*** Provided data Section Begins ***

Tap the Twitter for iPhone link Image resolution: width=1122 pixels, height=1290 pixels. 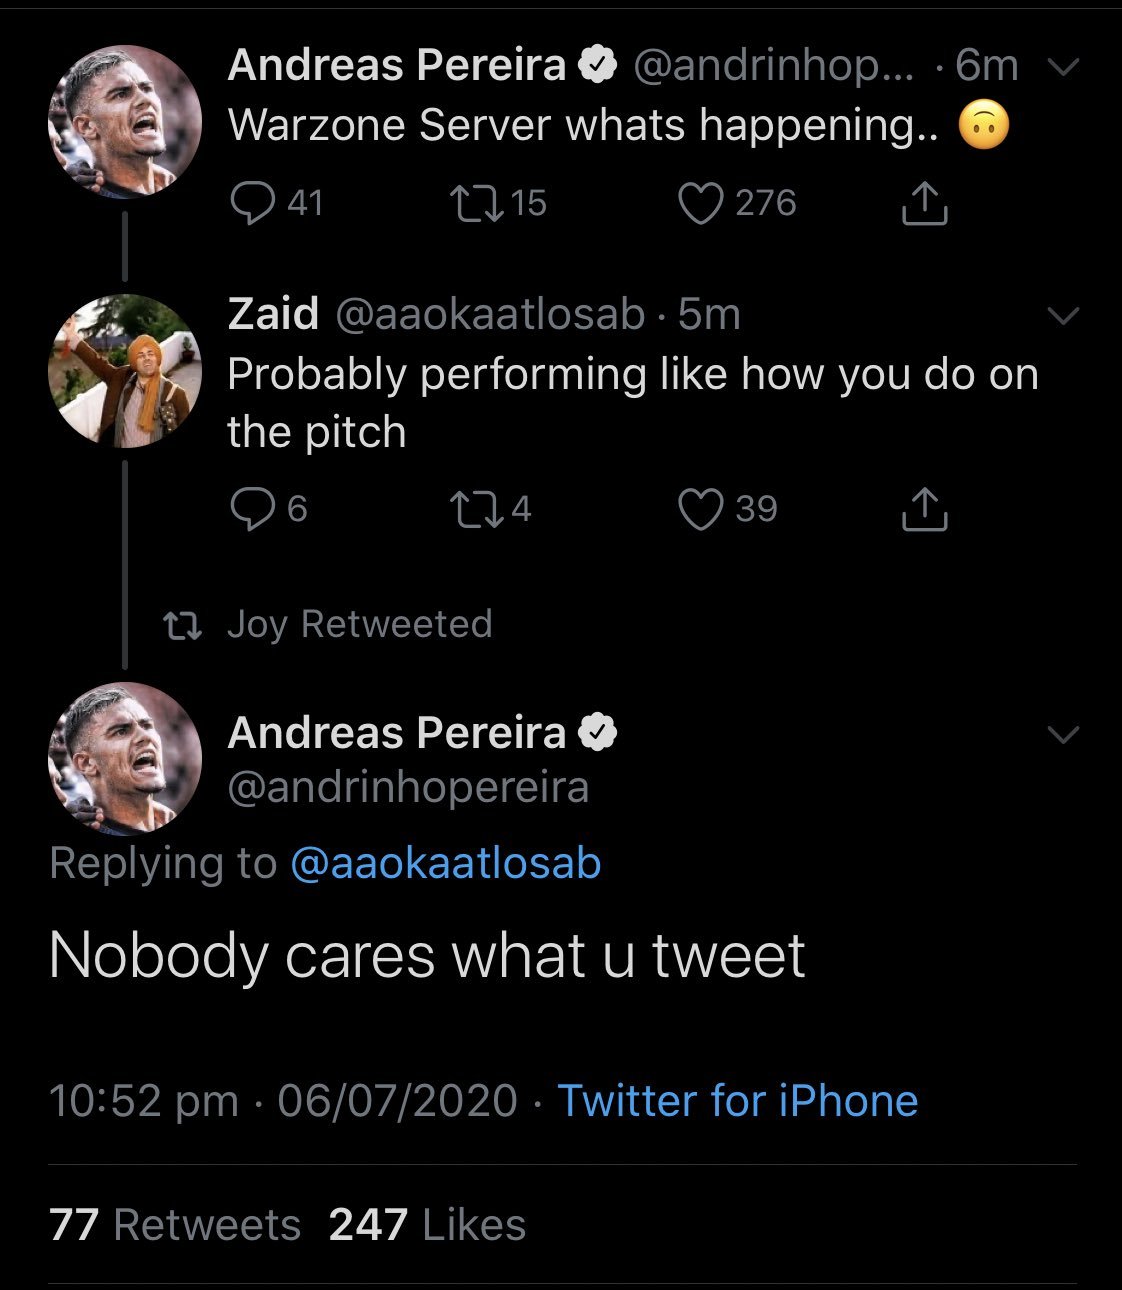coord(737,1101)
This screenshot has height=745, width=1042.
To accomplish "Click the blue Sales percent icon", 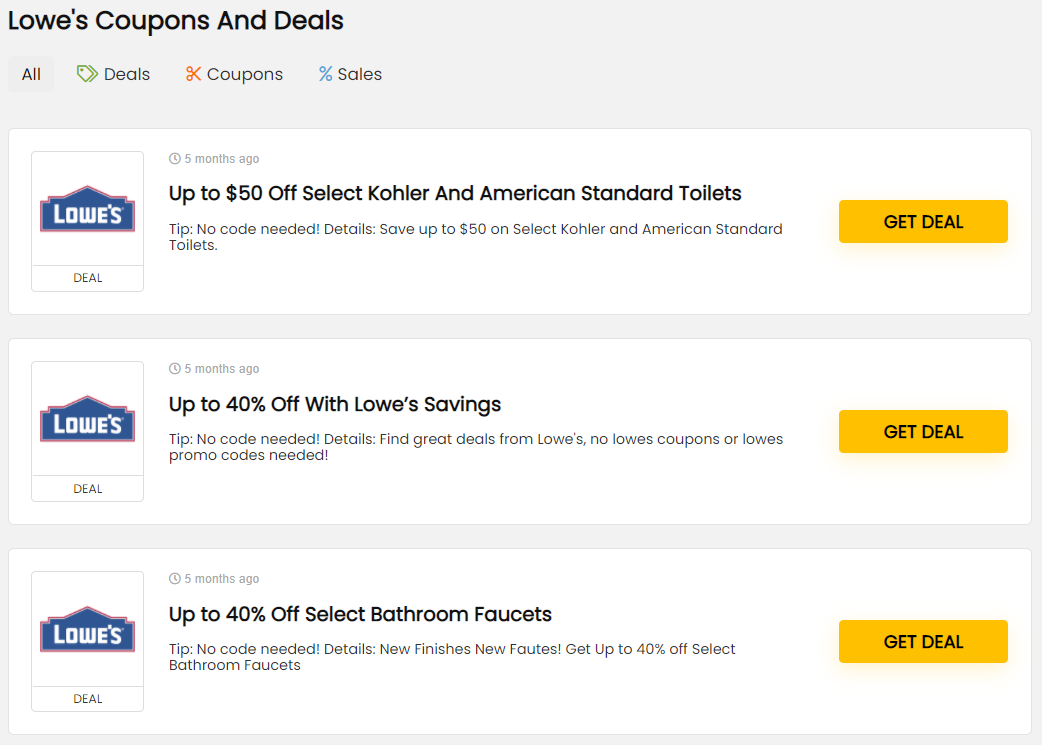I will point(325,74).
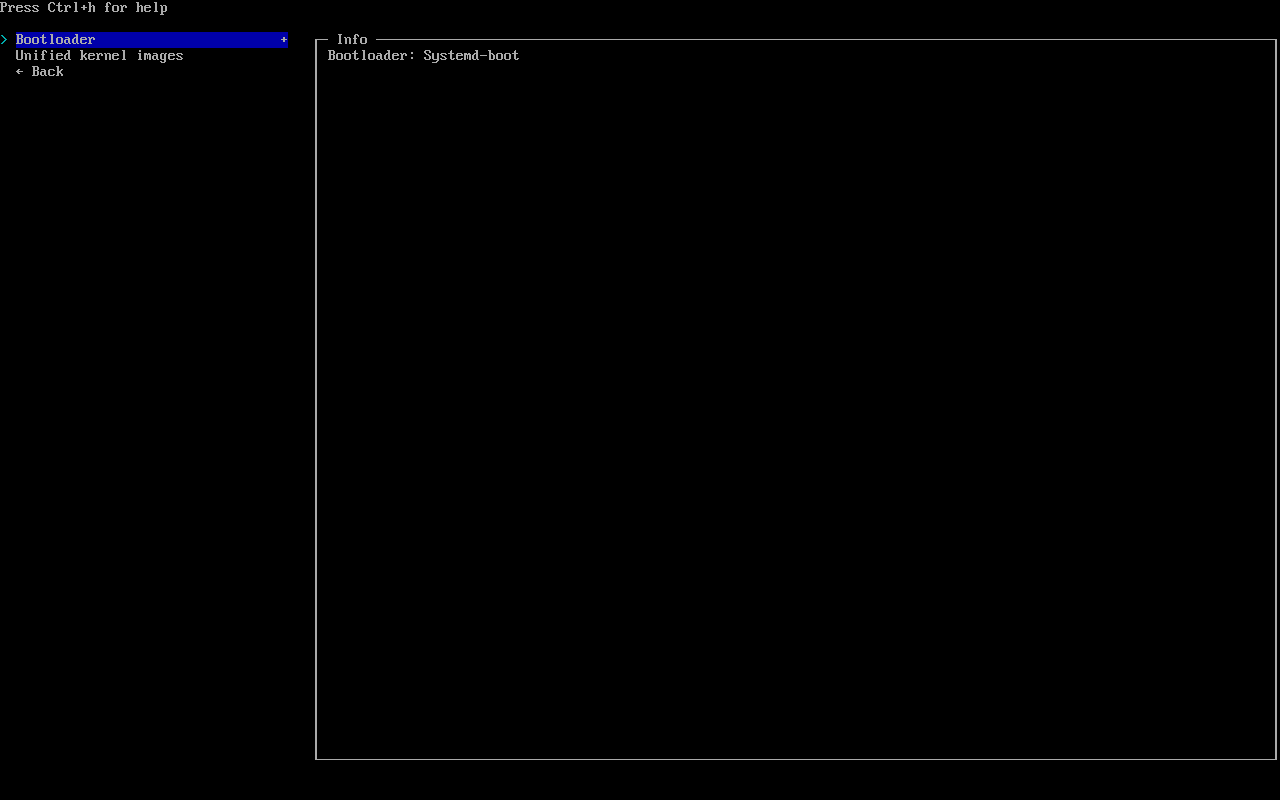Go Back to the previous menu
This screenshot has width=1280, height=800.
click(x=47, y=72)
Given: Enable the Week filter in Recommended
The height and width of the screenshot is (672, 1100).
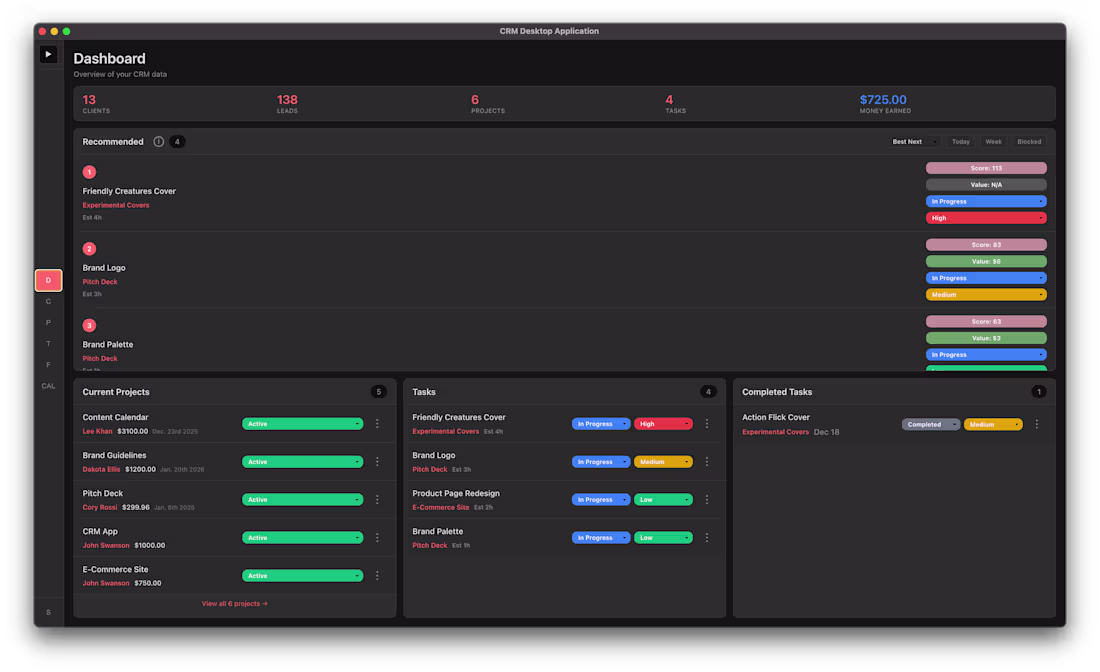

*** Provided data Section Ends ***

▶ **Your task**
Reproduce exactly the lines above from the one with "Given: Enable the Week filter in Recommended" through the last line of the data, keeping both ends and dropping the pictures.

▶ **Task output**
Given: Enable the Week filter in Recommended
The height and width of the screenshot is (672, 1100).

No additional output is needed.